YOUR GOAL:
Only these lines, please: the first one of the records through the one containing "Given: Create a new bookmark", retyped exactly, both ends included and pictures omitted.

GIVEN DATA:
Start of Block
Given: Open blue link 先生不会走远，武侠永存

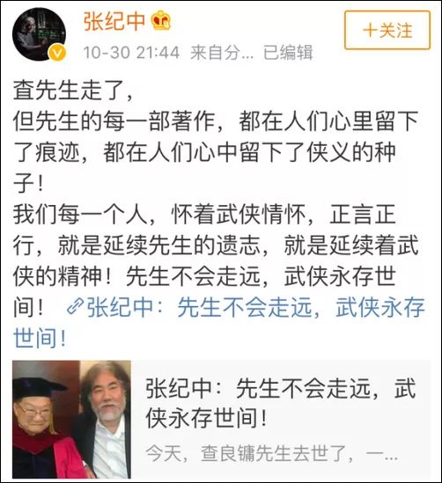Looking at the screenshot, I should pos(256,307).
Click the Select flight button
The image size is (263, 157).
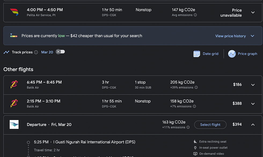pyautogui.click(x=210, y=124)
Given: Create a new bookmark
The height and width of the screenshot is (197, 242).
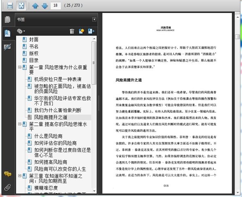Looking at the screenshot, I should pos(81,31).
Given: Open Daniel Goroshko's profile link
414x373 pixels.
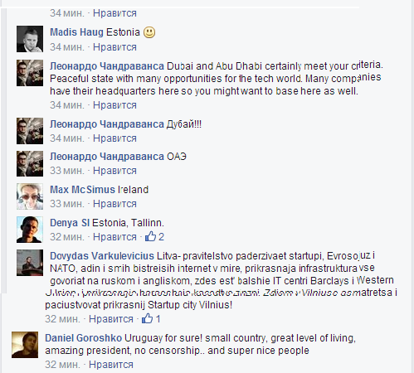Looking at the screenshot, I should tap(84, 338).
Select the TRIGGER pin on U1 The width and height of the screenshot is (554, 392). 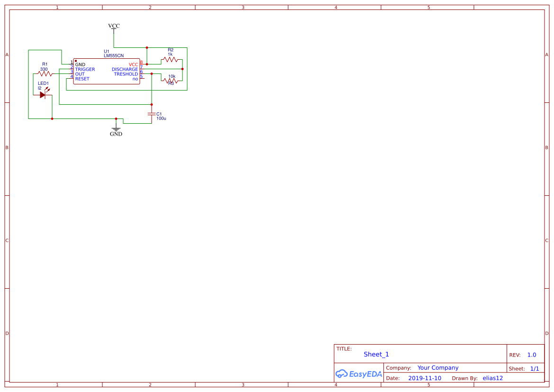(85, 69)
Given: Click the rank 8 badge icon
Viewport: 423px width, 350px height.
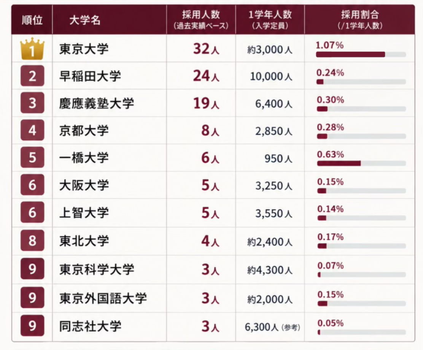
End of Block
RESULT FOR THIS TASK:
Given: Open blue link 先生不会走远，武侠永存

Looking at the screenshot, I should pos(256,307).
Click the Select flight button
The image size is (263, 157).
pyautogui.click(x=210, y=124)
Given: Create a new bookmark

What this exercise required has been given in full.